Stored items
★ ★ ★ ★ ★ ★ ★

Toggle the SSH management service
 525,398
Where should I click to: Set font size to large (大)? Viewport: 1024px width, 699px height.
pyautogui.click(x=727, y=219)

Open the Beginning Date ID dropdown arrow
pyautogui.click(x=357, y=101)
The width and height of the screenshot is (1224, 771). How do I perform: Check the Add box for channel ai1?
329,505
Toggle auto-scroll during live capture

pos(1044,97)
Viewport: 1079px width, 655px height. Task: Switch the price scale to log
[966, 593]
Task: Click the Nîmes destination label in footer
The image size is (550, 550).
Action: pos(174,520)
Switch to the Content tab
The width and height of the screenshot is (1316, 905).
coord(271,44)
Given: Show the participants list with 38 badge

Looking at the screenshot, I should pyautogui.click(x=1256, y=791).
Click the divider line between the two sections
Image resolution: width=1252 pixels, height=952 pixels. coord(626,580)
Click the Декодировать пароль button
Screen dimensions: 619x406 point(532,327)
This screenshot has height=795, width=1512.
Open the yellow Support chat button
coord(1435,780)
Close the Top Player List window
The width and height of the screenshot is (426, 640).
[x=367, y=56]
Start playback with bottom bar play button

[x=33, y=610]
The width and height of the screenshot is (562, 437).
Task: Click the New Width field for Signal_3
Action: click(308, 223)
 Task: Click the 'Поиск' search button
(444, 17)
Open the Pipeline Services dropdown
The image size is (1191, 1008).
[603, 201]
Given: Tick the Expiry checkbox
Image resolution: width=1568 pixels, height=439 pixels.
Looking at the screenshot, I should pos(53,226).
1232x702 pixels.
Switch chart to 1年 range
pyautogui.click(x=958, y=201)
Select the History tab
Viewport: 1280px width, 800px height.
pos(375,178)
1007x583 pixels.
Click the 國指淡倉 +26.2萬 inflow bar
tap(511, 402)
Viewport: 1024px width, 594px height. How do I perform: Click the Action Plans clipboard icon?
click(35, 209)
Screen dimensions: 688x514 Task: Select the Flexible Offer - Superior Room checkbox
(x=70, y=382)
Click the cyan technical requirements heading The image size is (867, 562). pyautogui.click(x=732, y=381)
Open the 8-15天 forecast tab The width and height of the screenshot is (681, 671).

★ ★ ★ ★ ★ ★ ★

Please give a word-for-word repetition of the lines from the one containing "Open the Pipeline Services dropdown" through the last line of the data above, including both, and nothing besides.

Your response:
Open the Pipeline Services dropdown
The image size is (1191, 1008).
[603, 201]
Given: Tick the Expiry checkbox
Image resolution: width=1568 pixels, height=439 pixels.
Looking at the screenshot, I should pos(53,226).
1232x702 pixels.
Switch chart to 1年 range
pyautogui.click(x=958, y=201)
Select the History tab
Viewport: 1280px width, 800px height.
pos(375,178)
1007x583 pixels.
Click the 國指淡倉 +26.2萬 inflow bar
tap(511, 402)
Viewport: 1024px width, 594px height. How do I perform: Click the Action Plans clipboard icon?
click(35, 209)
Screen dimensions: 688x514 Task: Select the Flexible Offer - Superior Room checkbox
(x=70, y=382)
Click the cyan technical requirements heading The image size is (867, 562). pyautogui.click(x=732, y=381)
Open the 8-15天 forecast tab The width and height of the screenshot is (681, 671).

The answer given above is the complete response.